** EXERCISE **
Copy out the items below verbatim, starting from the very first line and ending with the line that contains "click(x=717, y=235)".

[Element and text position data]

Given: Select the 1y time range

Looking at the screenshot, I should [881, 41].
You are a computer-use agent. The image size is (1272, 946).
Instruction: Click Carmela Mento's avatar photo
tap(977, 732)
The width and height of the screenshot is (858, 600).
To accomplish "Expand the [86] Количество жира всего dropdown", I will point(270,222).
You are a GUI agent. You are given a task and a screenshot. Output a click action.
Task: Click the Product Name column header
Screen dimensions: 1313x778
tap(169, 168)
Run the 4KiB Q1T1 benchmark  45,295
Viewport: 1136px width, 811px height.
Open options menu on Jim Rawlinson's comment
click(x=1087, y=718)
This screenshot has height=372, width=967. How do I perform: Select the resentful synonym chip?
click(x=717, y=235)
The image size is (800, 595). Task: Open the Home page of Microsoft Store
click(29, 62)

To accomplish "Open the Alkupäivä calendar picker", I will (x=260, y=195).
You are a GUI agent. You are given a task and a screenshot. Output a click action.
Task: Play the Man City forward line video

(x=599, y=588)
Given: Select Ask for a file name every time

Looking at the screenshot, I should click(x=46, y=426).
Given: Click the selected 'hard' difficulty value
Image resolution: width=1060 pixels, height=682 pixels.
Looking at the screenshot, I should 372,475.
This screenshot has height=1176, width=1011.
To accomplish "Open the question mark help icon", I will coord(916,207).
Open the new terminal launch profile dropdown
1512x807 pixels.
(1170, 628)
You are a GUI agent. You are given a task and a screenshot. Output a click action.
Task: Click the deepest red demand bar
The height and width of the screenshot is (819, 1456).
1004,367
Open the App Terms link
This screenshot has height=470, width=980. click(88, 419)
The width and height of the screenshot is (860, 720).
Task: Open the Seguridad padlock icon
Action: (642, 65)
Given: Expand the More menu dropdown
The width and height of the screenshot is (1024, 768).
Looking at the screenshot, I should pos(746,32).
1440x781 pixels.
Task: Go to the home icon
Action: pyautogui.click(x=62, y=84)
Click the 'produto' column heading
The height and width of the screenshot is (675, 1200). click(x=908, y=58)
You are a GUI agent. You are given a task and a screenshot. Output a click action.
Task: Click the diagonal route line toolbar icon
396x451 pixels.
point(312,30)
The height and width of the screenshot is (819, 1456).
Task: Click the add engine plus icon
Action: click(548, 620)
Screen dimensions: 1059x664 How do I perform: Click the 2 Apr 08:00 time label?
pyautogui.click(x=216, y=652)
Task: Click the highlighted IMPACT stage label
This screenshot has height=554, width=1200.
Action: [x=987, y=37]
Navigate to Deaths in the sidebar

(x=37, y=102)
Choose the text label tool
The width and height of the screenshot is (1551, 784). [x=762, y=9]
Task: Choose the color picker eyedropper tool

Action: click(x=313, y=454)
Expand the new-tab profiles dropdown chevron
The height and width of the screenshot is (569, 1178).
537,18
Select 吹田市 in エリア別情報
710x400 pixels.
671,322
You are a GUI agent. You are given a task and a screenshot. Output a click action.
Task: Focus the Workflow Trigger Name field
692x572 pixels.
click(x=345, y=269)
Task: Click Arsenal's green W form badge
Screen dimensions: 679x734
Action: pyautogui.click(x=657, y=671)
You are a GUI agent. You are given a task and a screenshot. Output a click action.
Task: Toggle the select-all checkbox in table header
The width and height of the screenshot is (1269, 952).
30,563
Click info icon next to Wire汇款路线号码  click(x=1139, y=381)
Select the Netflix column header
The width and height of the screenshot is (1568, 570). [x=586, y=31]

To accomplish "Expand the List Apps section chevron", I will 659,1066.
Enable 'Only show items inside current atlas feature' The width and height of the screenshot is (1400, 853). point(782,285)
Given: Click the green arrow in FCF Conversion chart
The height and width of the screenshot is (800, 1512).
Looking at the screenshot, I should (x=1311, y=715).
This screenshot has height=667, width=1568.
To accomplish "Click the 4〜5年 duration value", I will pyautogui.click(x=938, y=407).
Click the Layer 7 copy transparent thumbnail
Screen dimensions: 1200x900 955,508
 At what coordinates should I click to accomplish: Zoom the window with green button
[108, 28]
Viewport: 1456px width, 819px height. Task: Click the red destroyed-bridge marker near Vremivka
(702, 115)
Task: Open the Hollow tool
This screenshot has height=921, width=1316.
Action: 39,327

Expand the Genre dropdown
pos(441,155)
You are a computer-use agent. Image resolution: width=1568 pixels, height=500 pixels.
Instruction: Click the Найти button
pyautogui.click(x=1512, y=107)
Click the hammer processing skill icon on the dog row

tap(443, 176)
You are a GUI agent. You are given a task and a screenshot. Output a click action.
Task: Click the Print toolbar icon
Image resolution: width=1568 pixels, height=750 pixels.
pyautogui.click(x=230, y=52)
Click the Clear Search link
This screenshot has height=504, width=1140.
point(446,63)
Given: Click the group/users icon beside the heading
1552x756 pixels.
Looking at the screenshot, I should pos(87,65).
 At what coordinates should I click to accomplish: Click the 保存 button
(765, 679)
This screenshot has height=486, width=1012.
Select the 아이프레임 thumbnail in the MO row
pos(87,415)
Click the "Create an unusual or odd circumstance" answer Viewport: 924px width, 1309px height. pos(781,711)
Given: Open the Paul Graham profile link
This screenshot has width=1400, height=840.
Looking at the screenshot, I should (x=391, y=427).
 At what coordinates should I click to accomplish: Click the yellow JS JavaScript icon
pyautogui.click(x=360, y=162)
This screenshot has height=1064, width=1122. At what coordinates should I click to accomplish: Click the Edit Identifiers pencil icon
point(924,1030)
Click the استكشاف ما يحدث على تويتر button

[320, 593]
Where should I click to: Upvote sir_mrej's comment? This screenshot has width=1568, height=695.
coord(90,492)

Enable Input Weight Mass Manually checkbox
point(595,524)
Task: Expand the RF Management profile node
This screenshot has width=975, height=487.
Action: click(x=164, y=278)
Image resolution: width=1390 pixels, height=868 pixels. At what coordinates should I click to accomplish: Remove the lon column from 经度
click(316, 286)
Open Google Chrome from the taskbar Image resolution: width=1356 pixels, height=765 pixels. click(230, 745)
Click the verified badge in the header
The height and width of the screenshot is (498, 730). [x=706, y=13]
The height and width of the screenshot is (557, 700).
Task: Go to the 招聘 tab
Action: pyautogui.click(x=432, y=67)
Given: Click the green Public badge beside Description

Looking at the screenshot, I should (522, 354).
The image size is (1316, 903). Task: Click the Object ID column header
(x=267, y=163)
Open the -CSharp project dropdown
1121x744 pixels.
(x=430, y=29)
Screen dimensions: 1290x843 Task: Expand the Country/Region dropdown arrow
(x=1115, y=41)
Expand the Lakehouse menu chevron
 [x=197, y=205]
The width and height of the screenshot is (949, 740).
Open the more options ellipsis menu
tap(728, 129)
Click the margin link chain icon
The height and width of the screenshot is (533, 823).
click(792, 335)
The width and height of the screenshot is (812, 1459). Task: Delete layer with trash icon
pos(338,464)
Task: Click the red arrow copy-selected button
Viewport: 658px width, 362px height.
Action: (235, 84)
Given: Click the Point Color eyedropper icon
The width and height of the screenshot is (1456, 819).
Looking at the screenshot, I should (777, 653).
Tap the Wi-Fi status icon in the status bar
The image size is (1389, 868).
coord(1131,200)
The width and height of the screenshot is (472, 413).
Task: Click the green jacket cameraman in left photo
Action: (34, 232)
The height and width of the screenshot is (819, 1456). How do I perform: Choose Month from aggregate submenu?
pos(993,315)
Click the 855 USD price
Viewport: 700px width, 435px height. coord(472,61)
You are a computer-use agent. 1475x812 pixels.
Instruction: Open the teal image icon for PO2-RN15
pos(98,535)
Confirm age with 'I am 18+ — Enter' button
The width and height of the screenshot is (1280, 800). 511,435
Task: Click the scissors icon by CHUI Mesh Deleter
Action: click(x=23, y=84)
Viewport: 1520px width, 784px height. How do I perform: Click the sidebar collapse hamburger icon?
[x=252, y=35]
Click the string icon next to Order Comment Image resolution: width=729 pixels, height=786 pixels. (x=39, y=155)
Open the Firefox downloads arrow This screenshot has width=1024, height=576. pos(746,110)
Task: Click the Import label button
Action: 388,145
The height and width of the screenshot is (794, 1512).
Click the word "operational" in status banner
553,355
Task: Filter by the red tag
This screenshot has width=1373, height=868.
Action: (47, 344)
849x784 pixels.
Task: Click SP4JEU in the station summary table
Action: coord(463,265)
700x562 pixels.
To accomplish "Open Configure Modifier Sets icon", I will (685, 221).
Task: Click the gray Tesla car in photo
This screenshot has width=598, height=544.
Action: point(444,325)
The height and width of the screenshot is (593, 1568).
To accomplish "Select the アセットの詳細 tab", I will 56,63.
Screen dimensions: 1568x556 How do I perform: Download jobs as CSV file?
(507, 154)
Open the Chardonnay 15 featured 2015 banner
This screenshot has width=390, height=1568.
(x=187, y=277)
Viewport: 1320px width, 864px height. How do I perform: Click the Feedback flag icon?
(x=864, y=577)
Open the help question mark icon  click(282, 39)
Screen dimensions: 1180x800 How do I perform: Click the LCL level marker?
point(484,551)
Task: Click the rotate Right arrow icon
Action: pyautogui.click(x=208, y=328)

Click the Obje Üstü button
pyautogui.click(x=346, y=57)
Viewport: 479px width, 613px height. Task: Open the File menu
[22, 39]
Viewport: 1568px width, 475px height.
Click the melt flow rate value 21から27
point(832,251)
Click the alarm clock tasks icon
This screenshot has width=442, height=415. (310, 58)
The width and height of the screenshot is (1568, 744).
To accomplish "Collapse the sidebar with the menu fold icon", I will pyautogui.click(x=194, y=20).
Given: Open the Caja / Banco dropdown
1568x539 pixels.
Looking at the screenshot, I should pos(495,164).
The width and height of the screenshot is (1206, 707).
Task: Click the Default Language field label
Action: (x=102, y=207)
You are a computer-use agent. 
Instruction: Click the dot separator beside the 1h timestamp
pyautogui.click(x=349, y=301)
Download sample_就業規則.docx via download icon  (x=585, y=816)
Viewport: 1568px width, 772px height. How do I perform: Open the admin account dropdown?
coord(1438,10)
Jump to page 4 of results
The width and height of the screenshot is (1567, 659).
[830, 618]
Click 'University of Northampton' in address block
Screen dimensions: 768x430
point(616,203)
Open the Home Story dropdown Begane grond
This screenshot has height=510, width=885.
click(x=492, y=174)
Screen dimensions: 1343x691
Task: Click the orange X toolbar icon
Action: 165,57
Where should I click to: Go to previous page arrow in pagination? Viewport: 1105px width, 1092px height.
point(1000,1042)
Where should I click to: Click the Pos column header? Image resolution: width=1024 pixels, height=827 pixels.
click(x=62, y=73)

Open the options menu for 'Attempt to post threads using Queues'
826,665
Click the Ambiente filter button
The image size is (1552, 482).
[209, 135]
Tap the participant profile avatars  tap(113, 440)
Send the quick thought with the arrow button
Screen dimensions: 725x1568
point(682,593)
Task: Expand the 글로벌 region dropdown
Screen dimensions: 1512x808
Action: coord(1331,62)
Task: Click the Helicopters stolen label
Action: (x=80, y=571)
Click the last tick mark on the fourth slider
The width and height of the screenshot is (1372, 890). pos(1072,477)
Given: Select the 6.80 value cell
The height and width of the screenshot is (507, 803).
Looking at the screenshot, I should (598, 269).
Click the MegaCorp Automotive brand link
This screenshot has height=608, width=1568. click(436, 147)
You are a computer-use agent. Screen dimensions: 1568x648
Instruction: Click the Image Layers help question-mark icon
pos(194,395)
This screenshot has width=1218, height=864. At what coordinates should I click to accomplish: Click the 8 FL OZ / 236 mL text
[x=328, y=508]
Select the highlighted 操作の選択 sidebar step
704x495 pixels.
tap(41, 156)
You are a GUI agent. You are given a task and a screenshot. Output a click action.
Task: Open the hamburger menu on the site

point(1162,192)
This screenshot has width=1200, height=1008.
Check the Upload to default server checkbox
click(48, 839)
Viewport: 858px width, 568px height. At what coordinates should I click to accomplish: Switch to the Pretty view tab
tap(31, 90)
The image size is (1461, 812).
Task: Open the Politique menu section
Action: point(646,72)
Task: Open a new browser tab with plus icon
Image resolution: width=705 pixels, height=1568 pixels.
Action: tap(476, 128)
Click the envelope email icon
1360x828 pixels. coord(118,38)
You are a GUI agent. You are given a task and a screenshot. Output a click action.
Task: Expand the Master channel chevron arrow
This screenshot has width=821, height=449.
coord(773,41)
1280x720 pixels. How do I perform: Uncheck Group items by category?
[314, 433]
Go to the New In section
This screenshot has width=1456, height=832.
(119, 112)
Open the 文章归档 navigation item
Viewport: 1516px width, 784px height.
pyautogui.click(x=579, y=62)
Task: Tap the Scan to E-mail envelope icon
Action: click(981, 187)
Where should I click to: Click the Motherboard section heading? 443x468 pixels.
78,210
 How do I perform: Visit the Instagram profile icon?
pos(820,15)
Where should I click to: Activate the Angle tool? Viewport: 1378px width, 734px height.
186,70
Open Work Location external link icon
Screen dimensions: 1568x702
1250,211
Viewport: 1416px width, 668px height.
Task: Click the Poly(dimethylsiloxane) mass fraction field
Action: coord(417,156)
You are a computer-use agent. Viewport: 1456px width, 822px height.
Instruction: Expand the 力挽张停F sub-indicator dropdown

** FINAL RESULT **
Given: Select the 1y time range

Looking at the screenshot, I should [881, 41].
You are a computer-use agent. The image size is (1272, 946).
Instruction: Click Carmela Mento's avatar photo
tap(977, 732)
The width and height of the screenshot is (858, 600).
To accomplish "Expand the [86] Количество жира всего dropdown", I will point(270,222).
You are a GUI agent. You are given a task and a screenshot. Output a click action.
Task: Click the Product Name column header
Screen dimensions: 1313x778
tap(169, 168)
Run the 4KiB Q1T1 benchmark  45,295
Viewport: 1136px width, 811px height.
Open options menu on Jim Rawlinson's comment
click(x=1087, y=718)
This screenshot has height=372, width=967. How do I perform: Select the resentful synonym chip?
click(x=717, y=235)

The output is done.